Shoddy defense, lack of offense sink Red Sox

Kelly delivers quality start, but receives no support in loss to Orioles

Shoddy defense, lack of offense sink Red Sox

BOSTON -- Last year at this time, the Red Sox were beaming with excitement each day they got to the field, knowing that the postseason was another day closer.

But last year felt like a long time ago Monday night at Fenway, as the Orioles -- the team that is all but certain to win the American League East -- dispatched last-place Boston with a 4-0 shutout.

Lacking sharpness in the field and production at the plate, the 63-81 Red Sox were outplayed in this one throughout.

Boston made three errors and also narrowly missed turning several double plays.

"Yeah, we were not sharp defensively," said Red Sox manager John Farrell. "We had a number of opportunities to turn some double plays that probably factored into some runs allowed, particularly in the fifth inning. We rolled into a couple ourselves. Still, not a sharp night defensively."

Meanwhile, the Orioles just keep chugging along. With the win, they opened up their first 10-game lead in the AL East since 1979 and lowered their magic number to 11.

"Yeah, but just a step," said Orioles manager Buck Showalter. "Every night you get the opportunity to take a step toward your goal. Like Boston has done. They set a real good example last year. At times this year you realize how fleeting and how close it all is. It's all relevant. The difference between this year and last year is such a fine line, it's not near the separator people think it is when they look at games ahead or behind."

Losing pitcher Joe Kelly competed on a night he didn't have his best command, allowing six hits, four runs (three earned) and three walks while hitting two batters. He also struck out six on a career-high 120 pitches.

"I made some good pitches today when I had to," said Kelly. "I didn't make terrible pitches. The other guy threw a hell of a ballgame. He's been pitching like that all year. When you face a guy like that, letting up one run would have beat us today."

The other guy was Orioles starter Miguel Gonzalez, who cruised for 6 1/3 innings as the Red Sox couldn't generate much of anything offensively.

"Well, he made pitches," said Farrell. "He had a four-pitch mix working.
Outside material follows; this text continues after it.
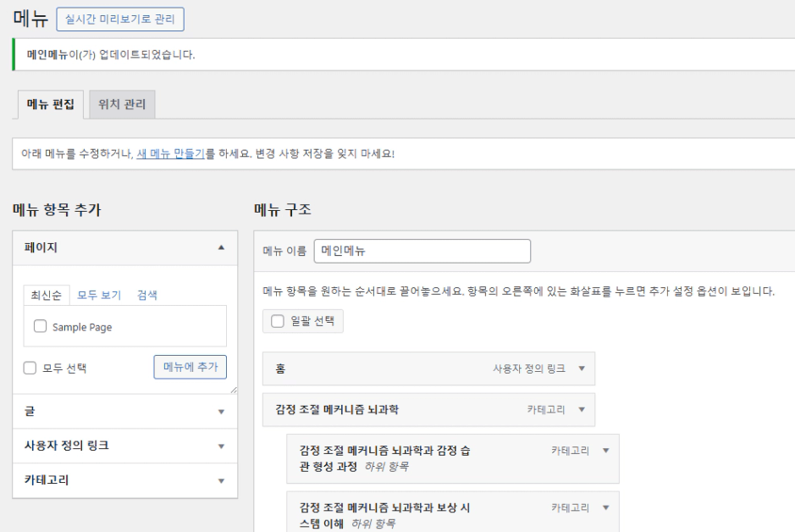
Task: Expand the 사용자 정의 링크 section
Action: pos(222,446)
He threw a lot of strikes. When we did get a leadoff guy on, they were erased on two occasions with a ground ball to the left side and a double play. He kept us off balance. When we did start to create some opportunities, particularly in the seventh inning, [Tommy] Hunter comes in for two big strikeouts in the opportunities that we did have late."

The Orioles broke out to a 1-0 lead in the top of the second on an RBI single by Steve Pearce.

Kelly got himself into trouble in the sixth when he opened the frame by walking Nelson Cruz and hitting Chris Davis. Pearce loaded the bases with a single to right. With one out, Ryan Flaherty hit a grounder to first, and Mike Napoli hoped to start an inning-ending double play. But the throw by Xander Bogaerts back to first one-hopped Kelly, who was covering the bag, and two runs scored on the play to make it 3-0.

Pearce helped break up the potential double play with an aggressive takeout side, the kind that is commonplace for teams gearing up for playoff baseball.

"That's baseball," said Showalter. "We'd feel the same way if they did it. We don't think twice about it and I don't think they do, either. That's the way Boston plays, too. That's why they've had so much success."

Kelly was more frustrated at himself than his defense.

"I was definitely kind of irritated," Kelly said. "I hate losing. I'm probably one of the biggest poor sports in all of baseball. But yeah, it was just one of those days where you've got to tip your cap to the other pitcher. He made pitches, he got some double plays and he definitely pitched good enough to win the game."

In the seventh, Boston made two more errors. The first was a throwing error by catcher David Ross that allowed Alejandro De Aza to take an extra base on a stolen attempt of second. And the second was a routine fly ball that Yoenis Cespedes dropped. That one was ruled an error and a sacrifice fly.

"I think it all hurt," said Ross. "Me throwing that one ball away hurt. I think that cost us one. And not being able to capitalize on some ground balls. I think there were three or four bang-bang plays at first where we almost turned double plays. But those guys are really good up the middle with Dustin and Bogey, and they're really working hard and doing the best they can."

The Red Sox finally seemed on the verge of a successful rally in the seventh when they loaded the bases with one out. But Hunter struck out Will Middlebrooks and Ross to snuff out that threat.